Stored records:
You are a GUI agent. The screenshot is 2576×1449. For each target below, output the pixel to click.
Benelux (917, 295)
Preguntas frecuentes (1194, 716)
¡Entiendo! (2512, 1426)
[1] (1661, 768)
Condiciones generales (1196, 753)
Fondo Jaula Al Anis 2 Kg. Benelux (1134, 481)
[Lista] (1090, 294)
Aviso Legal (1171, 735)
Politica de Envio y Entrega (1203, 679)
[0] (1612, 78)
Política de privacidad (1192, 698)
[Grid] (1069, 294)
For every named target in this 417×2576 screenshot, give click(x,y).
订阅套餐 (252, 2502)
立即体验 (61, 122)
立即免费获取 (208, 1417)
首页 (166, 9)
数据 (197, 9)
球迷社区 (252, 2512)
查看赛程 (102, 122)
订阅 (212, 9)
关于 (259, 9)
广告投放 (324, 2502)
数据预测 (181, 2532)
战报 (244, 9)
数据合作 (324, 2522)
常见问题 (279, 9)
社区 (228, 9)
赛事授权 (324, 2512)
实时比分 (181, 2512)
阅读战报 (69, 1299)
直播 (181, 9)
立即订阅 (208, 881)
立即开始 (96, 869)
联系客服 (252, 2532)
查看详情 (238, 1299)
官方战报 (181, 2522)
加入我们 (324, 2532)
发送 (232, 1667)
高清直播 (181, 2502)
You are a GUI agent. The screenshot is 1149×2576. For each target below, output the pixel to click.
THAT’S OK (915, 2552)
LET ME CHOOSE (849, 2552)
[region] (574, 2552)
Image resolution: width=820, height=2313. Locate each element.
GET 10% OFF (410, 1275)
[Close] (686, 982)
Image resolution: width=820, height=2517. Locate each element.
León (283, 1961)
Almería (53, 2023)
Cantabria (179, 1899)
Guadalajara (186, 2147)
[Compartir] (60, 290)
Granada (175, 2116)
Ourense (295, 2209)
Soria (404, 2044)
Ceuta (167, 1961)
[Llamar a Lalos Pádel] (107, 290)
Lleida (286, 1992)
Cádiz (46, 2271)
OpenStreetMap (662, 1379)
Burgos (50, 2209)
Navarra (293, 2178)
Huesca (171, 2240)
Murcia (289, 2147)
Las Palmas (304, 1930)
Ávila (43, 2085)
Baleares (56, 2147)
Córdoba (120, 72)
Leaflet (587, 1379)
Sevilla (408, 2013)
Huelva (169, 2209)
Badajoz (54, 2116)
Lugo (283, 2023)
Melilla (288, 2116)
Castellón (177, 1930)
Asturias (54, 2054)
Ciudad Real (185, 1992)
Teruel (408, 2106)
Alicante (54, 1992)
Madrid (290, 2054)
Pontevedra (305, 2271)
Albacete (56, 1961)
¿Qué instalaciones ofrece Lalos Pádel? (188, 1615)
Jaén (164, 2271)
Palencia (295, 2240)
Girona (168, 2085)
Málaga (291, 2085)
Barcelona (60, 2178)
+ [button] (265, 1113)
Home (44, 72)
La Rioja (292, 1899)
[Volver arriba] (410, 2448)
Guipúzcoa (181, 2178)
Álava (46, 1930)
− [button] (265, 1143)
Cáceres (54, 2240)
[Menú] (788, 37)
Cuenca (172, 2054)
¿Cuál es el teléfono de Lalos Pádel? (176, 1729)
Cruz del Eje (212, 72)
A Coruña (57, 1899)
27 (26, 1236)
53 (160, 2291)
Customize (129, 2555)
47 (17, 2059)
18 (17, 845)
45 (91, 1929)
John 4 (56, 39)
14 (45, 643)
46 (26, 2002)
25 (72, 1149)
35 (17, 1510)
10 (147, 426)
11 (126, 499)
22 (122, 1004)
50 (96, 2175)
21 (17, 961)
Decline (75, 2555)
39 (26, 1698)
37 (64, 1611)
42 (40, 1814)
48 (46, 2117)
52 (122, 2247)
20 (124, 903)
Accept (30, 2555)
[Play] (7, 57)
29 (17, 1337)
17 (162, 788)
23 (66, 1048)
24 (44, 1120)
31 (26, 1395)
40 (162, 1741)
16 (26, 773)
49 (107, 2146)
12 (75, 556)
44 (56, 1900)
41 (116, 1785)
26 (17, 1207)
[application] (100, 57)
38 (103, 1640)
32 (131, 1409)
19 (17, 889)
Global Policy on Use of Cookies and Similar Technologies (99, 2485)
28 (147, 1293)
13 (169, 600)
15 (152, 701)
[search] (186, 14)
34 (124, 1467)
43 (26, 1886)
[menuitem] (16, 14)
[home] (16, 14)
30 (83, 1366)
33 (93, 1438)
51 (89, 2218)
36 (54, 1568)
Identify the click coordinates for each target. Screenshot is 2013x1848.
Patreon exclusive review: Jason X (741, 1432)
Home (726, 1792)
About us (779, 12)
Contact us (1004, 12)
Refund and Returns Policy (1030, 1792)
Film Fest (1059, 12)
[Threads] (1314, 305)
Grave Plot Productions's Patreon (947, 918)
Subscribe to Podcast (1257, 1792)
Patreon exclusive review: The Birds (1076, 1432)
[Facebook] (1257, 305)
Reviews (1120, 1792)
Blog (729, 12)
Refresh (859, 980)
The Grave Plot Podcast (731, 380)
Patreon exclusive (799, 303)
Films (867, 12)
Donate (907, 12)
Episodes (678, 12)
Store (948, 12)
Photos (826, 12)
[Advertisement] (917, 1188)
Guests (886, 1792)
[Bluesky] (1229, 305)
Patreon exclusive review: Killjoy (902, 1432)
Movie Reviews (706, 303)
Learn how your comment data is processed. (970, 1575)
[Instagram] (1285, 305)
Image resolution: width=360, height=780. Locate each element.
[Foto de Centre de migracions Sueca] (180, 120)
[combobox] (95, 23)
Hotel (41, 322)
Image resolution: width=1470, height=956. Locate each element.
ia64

— EXERCISE DIRECTIONS —
Please copy each line of the records above that holds the word "Podcast".

— YOUR SOLUTION —
Subscribe to Podcast (1257, 1792)
The Grave Plot Podcast (731, 380)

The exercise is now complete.